When writing about literature, use the present tense (the "literary present"): Orwell reveals the corruption of revolutionary ideals through the gradual alteration of the commandments. (correct) Orwell revealed the corruption... (incorrect in literary analysis)
When writing about historical events, use the past tense: The animals drove out Mr. Jones in the spring of the first year. (correct)
The error occurs when writers mix the two within a single paragraph.
Part Four: Active vs. Passive Voice
The passive voice is not wrong — it is a tool that serves specific purposes. Use it when: — The agent is unknown: The window was broken during the night. — The action is more important than the agent: The vaccine was developed in 1955. — Diplomacy requires it: Mistakes were made. (acknowledges error without assigning blame)
In most other cases, the active voice is stronger, clearer, and more direct.
Passive: The report was written by the committee and was submitted on Friday. Active: The committee wrote the report and submitted it on Friday.
Passive writing often accumulates — once you start, every sentence tends to follow. Audit your writing by searching for "was" and "were" followed by a past participle. Not every instance needs changing, but clusters of passive constructions are usually a sign that the writing has become evasive.
Part Five: Formal and Informal Register
Register is the level of formality appropriate to a context. Every competent writer must be able to switch registers cleanly — to write a professional email, an academic essay, a casual message, and a formal report, each in the register that serves its purpose.
Indicators of formal register: — Complete sentences with no contractions (use "do not" not "don't") — Precise, specific vocabulary (use "commence" rather than "start" in formal documents — though "start" is perfectly correct in most other contexts) — Third person where possible ("the applicant" rather than "I" in many professional contexts) — No colloquial phrases or slang
Indicators of informal register: — Contractions acceptable — First person natural — Shorter sentences and conversational rhythm — Colloquialisms appropriate to the relationship
A common error is mixing registers: beginning a formal application letter in appropriately formal language and then drifting into conversational phrasing in the middle paragraphs. Consistency of register signals competence and self-awareness.

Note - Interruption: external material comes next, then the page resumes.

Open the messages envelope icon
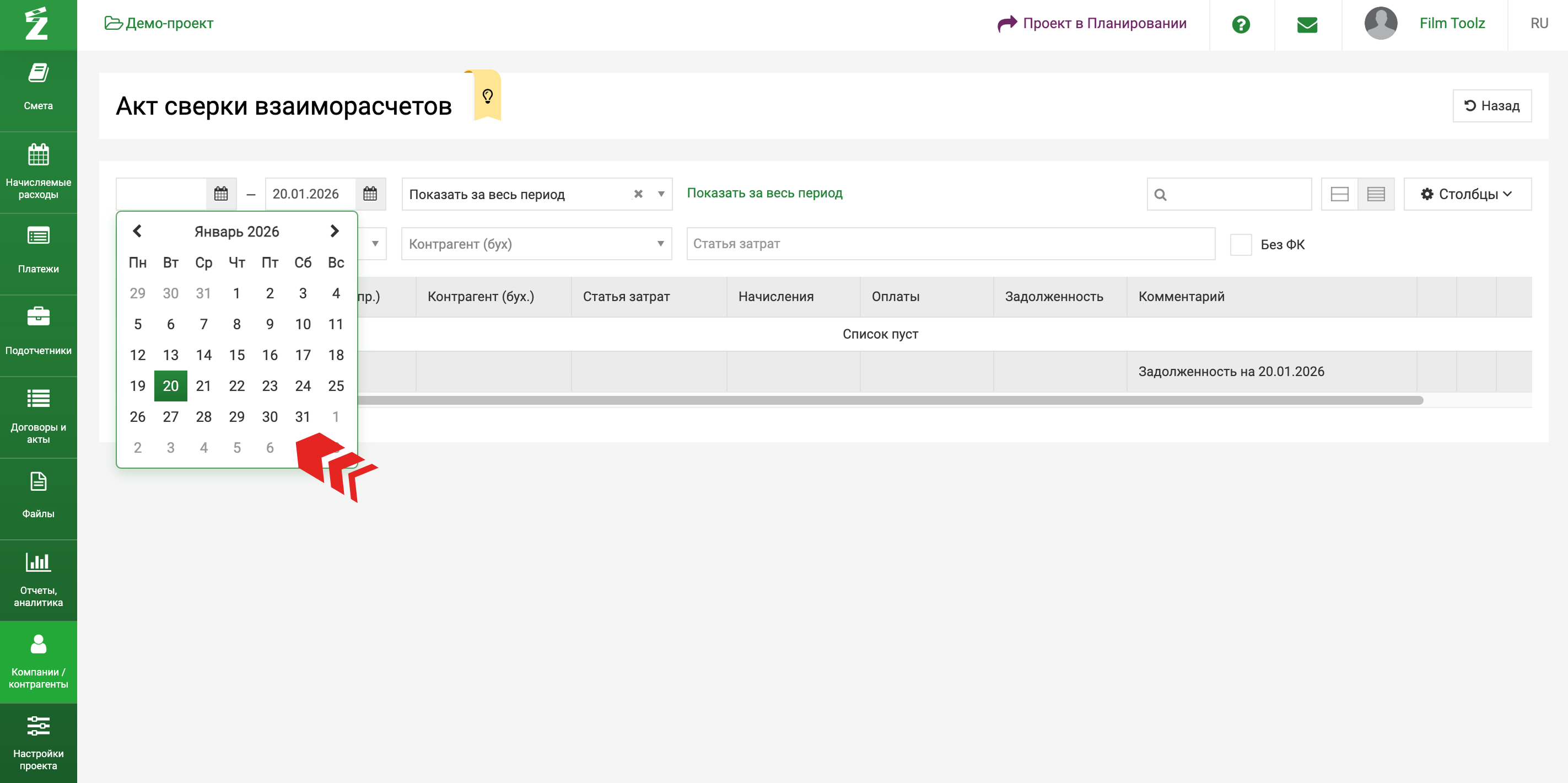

Part Six: Punctuation as Meaning
The semicolon is the most misunderstood punctuation mark in student writing — and one of the most powerful when used correctly. A semicolon joins two independent clauses that are closely related in meaning:
Santiago had gone eighty-four days without a fish; he refused to accept that his luck had broken permanently.
This is different from a comma (which cannot join two independent clauses without a conjunction) and different from a full stop (which separates rather than connects). The semicolon says: these two things belong together, but they are also complete thoughts.
The colon introduces: a list, an explanation, or a quotation. Everything after the colon expands or illustrates what came before it. Used correctly, it is one of the most elegant tools in the writer's kit.